Intenta unir a los fangs para que lo respalden, pero entonces lo alcanza la tardía venganza de sus errores. A la mayoría de los fangs, bajo su gobierno, no les ha ido mejor que a los bubis. Están insatisfechos y divididos. En particular, el clan gobernante se revela como un caldo de cultivo de shakespearianas intrigas. Atrincherado tras su Guardia Marroquí, el presidente pasa por alto que Estados Unidos ha comenzado, en silencio, a comprar a líderes fangs y bubis, obligándolos a estrecharse las manos. China entra en la puja. El Parlamento de Guinea Ecuatorial está en oferta, es como un Sotheby's de la corrupción. Los dispersados partidos bubis de dentro y fuera del país hallan la forma de crear tambaleantes alianzas. Obiang reacciona con el terror, un estado de guerra civil sacude el país y atrae el interés de la prensa internacional. Estados Unidos va a dejar caer, definitivamente, al príncipe del petróleo.
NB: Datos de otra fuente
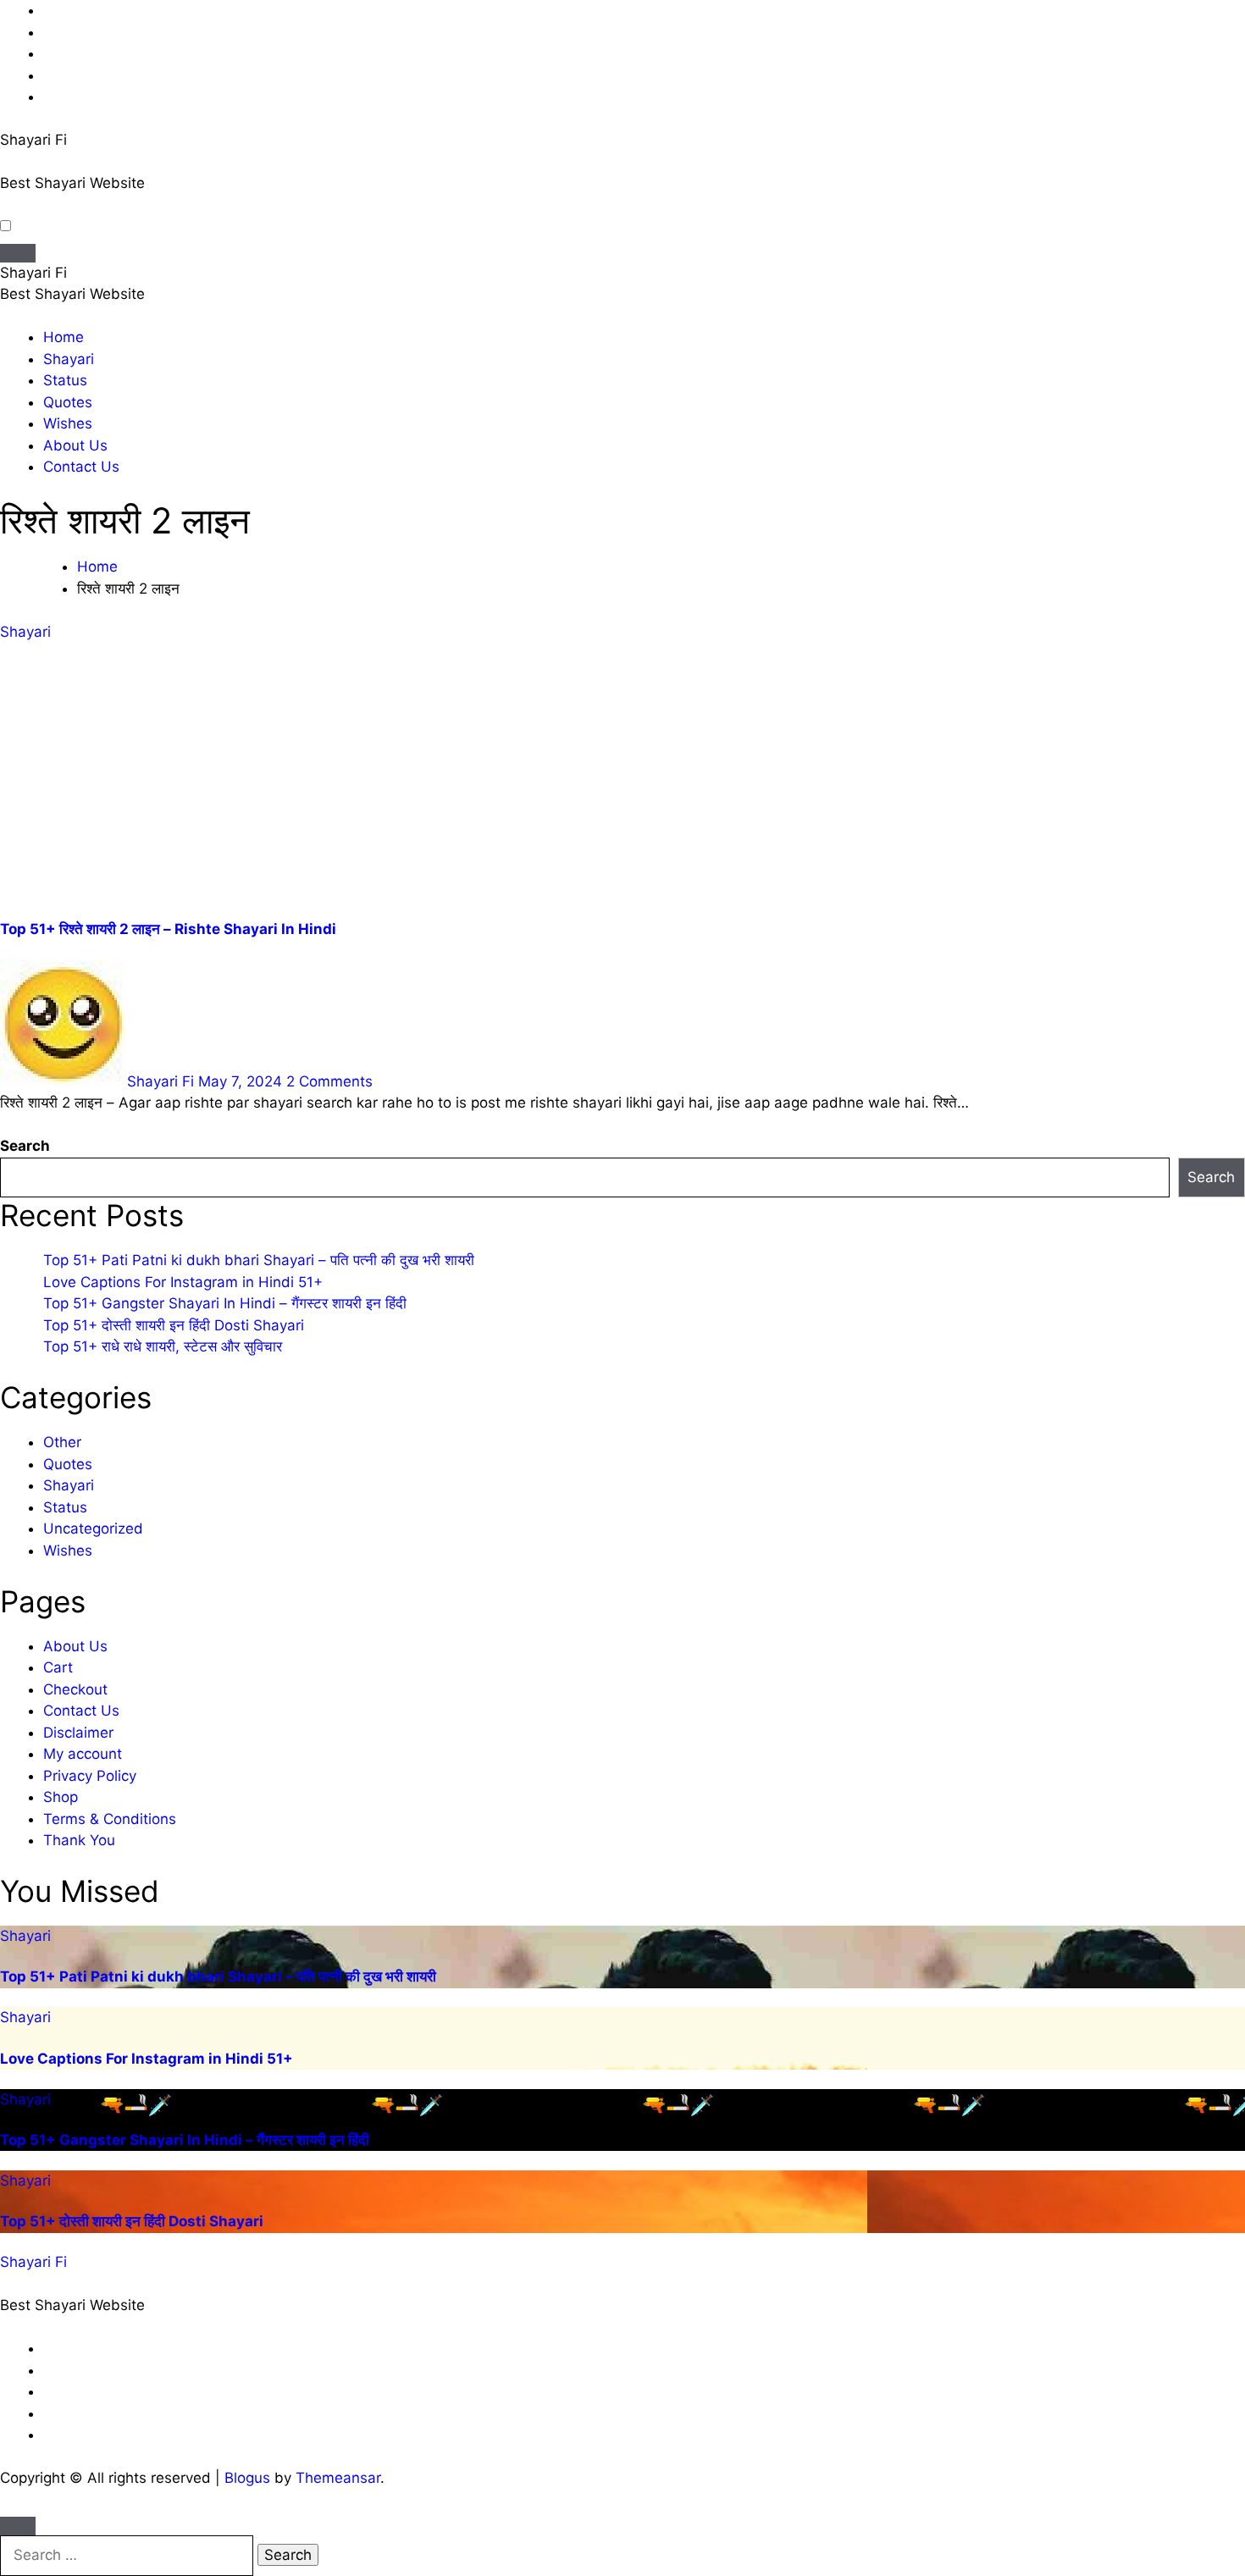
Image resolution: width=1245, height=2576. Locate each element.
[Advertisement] (622, 780)
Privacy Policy (89, 1775)
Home (63, 337)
Debe convocar a nuevas elecciones o, de lo contrario, lo mejor sería que dimitiera de inmediato. Furioso, Obiang amenaza a los bubis con el genocidio, hace anunciar que desea comer muchos hígados asados, pero ya la resistencia apenas puede retenerse. Para completar la lógica de la confusión, de manera inesperada, varios clanes de fangs se pasan a las filas bubis en el interior del país, la región menos favorecida. Obiang pide a gritos la llegada de helicópteros de combate, pero Pekín vacila. La política de no inmiscuirse, el pilar más importante de la política exterior china, no prevé una intervención militar. Simultáneamente, la Asamblea General de Naciones Unidas aplica sus resoluciones contra Guinea Ecuatorial. China interpone su veto y la Unión Europea exige la dimisión de Obiang. Camerún quiere mediar, pero a ambos lados del Atlántico predomina una opinión: el tiempo de Obiang ha terminado. El tipo tiene que quedar fuera, de una forma o de otra.